— Begin PROVIDED TEXT —

“Who told you that you are naked?”
It was unnatural. The knowledge. Whatever it was that caused Adam and Eve to feel shame. Something beyond what they were designed to know.
That question speaks to the heart of God.
I can only imagine the sorrow overwhelming Him behind those tear filled eyes. The awful realization that His children have crossed into evil and it has educated them far more then He wished.
We’ve all experienced that, have we not? That feeling of sickness and gall.
The loss of innocence. This painfully sincere nostalgia wells up for a time when we did not know as much, we did not understand as much, we did not find ourselves bearing the weight of shame.
Be it when the first kiss bled into doing more then you ever had thought you would. Or the time that you just felt so much anger you walked away from a friendship. Realizing mom and dad are fighting and that isn’t normal. Shame. Pain. Loss of innocence.
We all lose innocence. Or the world rips it away from us. It matters not, at some point, the coldness of the world bleeds into the sunshiny skies of childhood youth.

— End PROVIDED TEXT —
— Begin DATA SECTION —

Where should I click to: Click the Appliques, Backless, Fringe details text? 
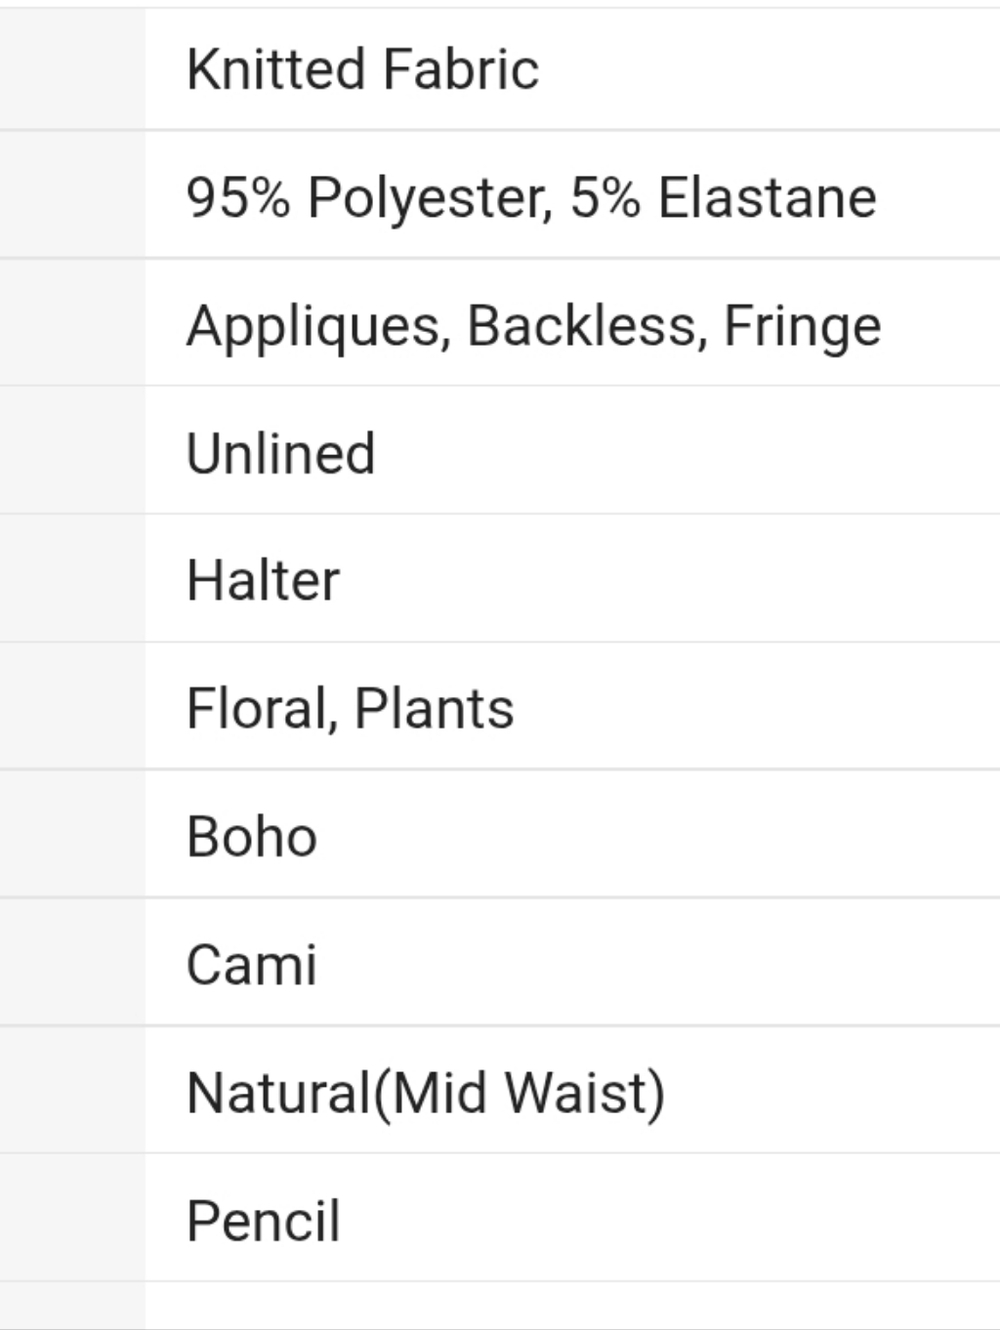[534, 326]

— End DATA SECTION —

■ PROBLEMS:
1. List the moments the reflection on lost innocence gives as examples of losing innocence.
2. Write the next few sentences of the reflection on lost innocence, picking up after its last line.
The material has no connection to the reflection on lost innocence.

■ TASK-BY-TASK ANSWERS:
1.
- The first kiss bleeding into doing more than you ever thought you would
- Feeling so much anger that you walked away from a friendship
- Realizing mom and dad are fighting and that it isn't normal

2.
Life seems so much simpler before the loss.
Monday I went to the Tuol Sleng Museum and the Killing fields.
My generation is too young to recall the time that Pol Pot murdered millions of the innocent people of Cambodia. Even if they had been alive, I don’t know if we’d understand.
In 1975 Pol Pot began rounding up thousands. Families, children, diplomats, intellectuals, political rivals. Anyone with a hint of education and unwillingness to commit atrocities bore the full brunt of the Khmer Rouge.
As I walked through the grim remains of S-21, a former high school, turned into a torture camp, vivid scenes from the past played in my mind.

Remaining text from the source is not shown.